**What the exercise asks:**
A single number is expected: the count of lines in the entries below that contain "will".

**Records supplied:**
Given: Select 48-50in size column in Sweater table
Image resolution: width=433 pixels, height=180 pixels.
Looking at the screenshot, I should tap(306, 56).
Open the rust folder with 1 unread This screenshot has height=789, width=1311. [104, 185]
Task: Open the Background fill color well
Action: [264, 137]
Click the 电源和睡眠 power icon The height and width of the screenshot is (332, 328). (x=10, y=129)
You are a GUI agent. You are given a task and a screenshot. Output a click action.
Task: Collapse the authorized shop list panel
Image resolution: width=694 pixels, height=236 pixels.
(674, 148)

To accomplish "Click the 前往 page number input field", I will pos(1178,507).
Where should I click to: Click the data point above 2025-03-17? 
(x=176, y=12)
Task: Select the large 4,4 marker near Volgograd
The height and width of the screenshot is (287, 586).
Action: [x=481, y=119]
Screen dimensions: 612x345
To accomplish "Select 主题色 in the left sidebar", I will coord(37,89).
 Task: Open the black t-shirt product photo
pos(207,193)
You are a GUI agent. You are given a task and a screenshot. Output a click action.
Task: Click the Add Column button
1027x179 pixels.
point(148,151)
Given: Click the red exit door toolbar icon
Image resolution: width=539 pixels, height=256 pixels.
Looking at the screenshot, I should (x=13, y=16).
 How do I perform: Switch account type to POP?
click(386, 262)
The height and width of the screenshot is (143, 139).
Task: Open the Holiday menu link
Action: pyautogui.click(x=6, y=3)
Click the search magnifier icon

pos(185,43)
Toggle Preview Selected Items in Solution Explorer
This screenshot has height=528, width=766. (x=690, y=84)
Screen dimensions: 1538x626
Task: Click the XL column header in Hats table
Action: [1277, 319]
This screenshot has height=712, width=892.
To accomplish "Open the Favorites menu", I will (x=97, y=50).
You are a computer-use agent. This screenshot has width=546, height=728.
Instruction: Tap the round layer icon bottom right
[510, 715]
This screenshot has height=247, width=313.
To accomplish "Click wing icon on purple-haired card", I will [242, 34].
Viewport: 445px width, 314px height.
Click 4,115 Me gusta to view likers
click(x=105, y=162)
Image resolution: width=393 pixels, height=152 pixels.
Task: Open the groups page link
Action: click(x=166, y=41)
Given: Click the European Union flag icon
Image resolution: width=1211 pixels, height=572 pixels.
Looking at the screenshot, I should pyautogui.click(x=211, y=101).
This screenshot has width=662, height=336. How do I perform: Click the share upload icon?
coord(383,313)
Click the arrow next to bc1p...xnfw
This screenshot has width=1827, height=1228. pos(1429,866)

**Task response:**
4